Fucose-specific DC-SIGN signalling directs T helper cell type-2 responses via IKKε- and CYLD-dependent Bcl3 activation.

Abstract

Carbohydrate-specific signalling through DC-SIGN provides dendritic cells with plasticity to tailor immunity to the nature of invading microbes. Here we demonstrate that recognition of fucose-expressing extracellular pathogens like Schistosoma mansoni and Helicobacter pylori by DC-SIGN favors T helper cell type-2 (TH2) responses via activation of atypical NF-κB family member Bcl3. Crosstalk between TLR and DC-SIGN signalling results in TLR-induced MK2-mediated phosphorylation of LSP1, associated with DC-SIGN, upon fucose binding.
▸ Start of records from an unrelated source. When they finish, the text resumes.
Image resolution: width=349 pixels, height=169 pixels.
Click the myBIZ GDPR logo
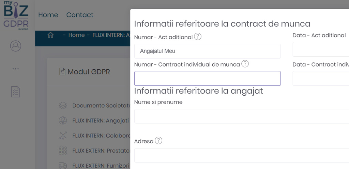16,16
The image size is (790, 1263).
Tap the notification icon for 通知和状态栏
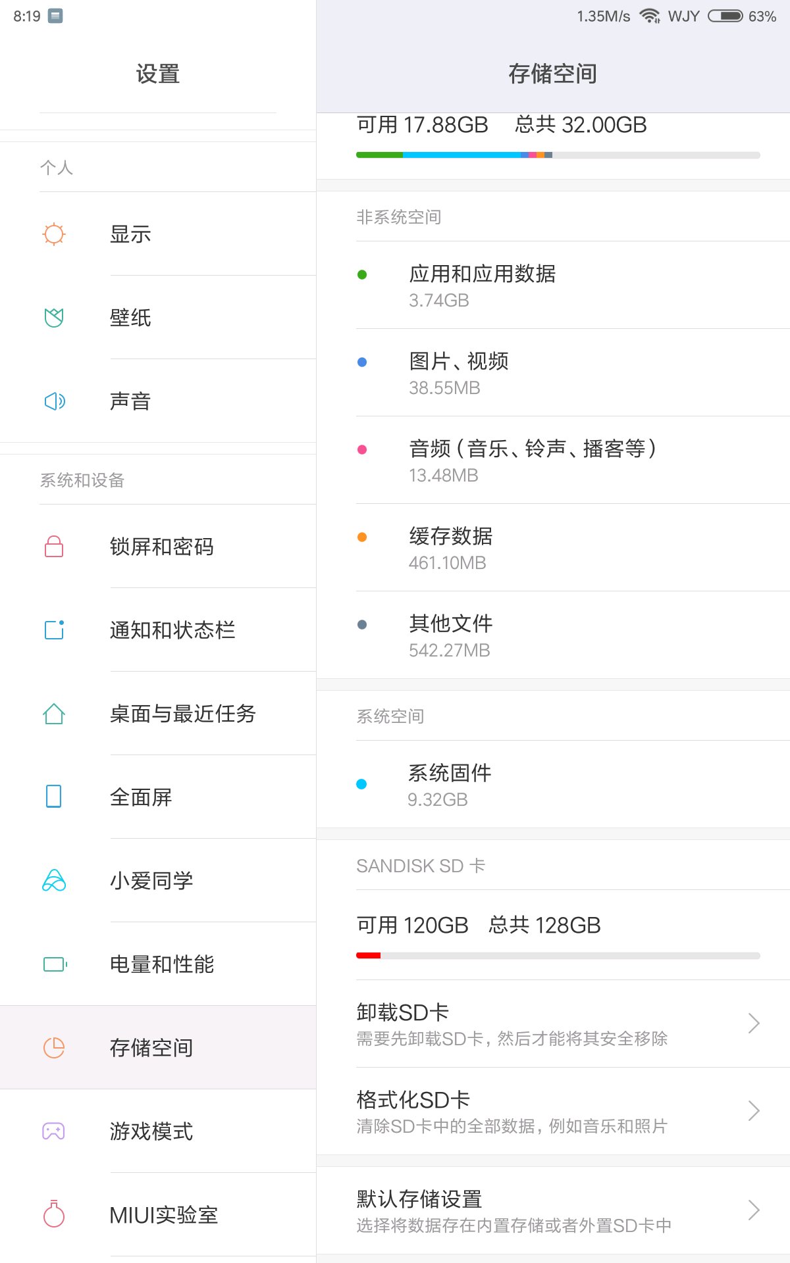(x=54, y=630)
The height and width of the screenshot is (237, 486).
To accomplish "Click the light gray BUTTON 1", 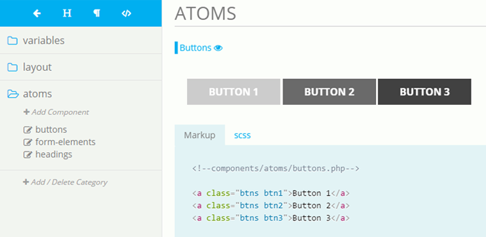I will coord(234,91).
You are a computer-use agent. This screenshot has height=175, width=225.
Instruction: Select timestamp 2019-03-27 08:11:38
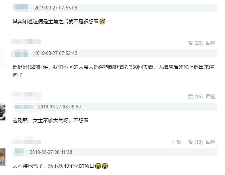pyautogui.click(x=51, y=152)
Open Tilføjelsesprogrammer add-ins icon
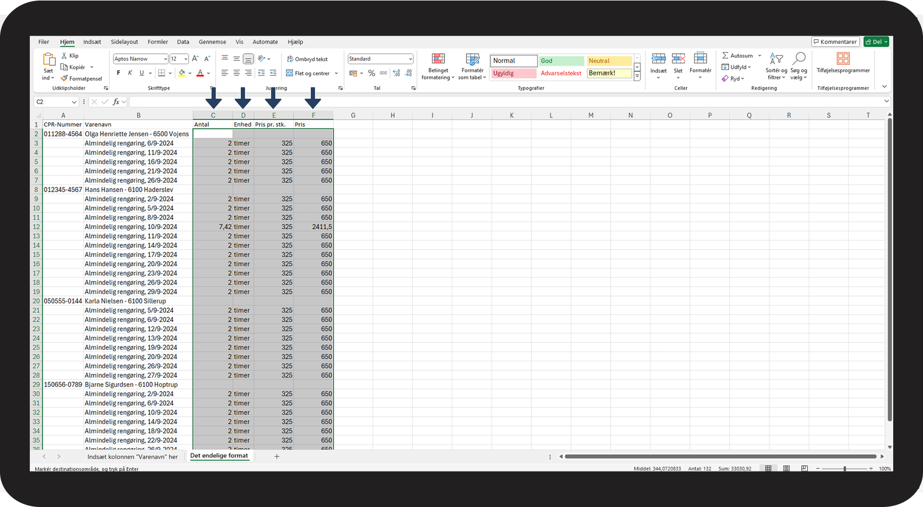The height and width of the screenshot is (507, 923). click(843, 59)
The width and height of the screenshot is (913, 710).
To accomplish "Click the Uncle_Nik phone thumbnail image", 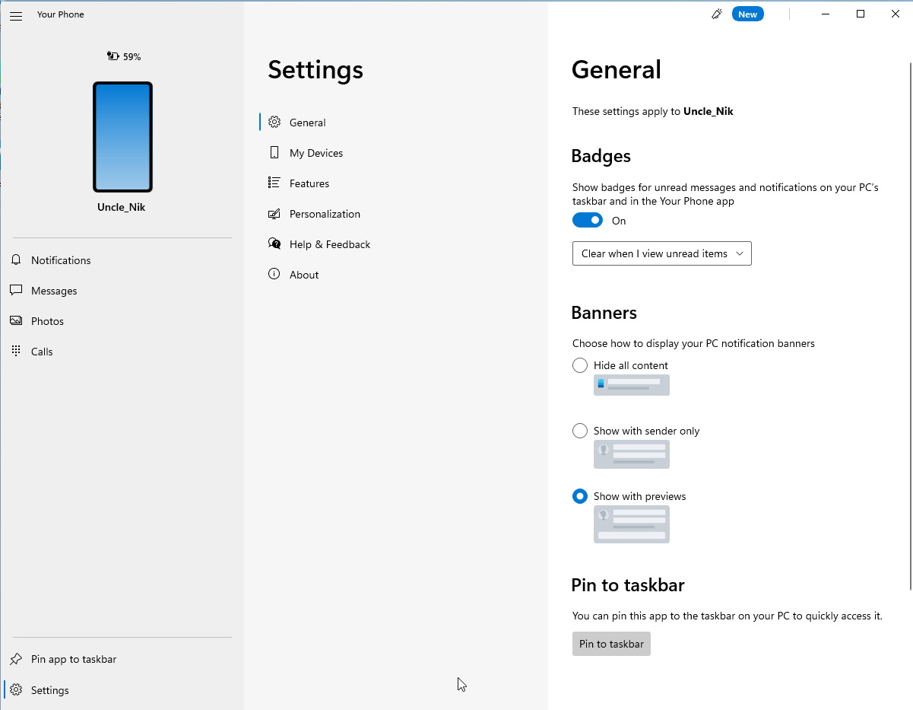I will click(x=122, y=137).
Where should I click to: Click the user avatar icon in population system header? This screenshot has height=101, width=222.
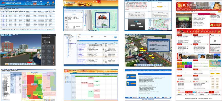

Subsequently, IKKε and CYLD are recruited to phosphorylated LSP1. IKKε activation is pivotal for suppression of CYLD deubiquitinase activity and subsequent nuclear translocation of ubiquitinated Bcl3. Bcl3 activation represses TLR-induced proinflammatory cytokine expression, while enhancing interleukin-10 (IL-10) and TH2-attracting chemokine expression, shifting TH differentiation from TH1 to TH2 polarization. Thus, DC-SIGN directs adaptive TH2 immunity to fucose-expressing pathogens via an IKKε-CYLD-dependent signalling pathway leading to Bcl3 activation, which might be targeted in vaccination strategies or to prevent aberrant inflammation and allergy.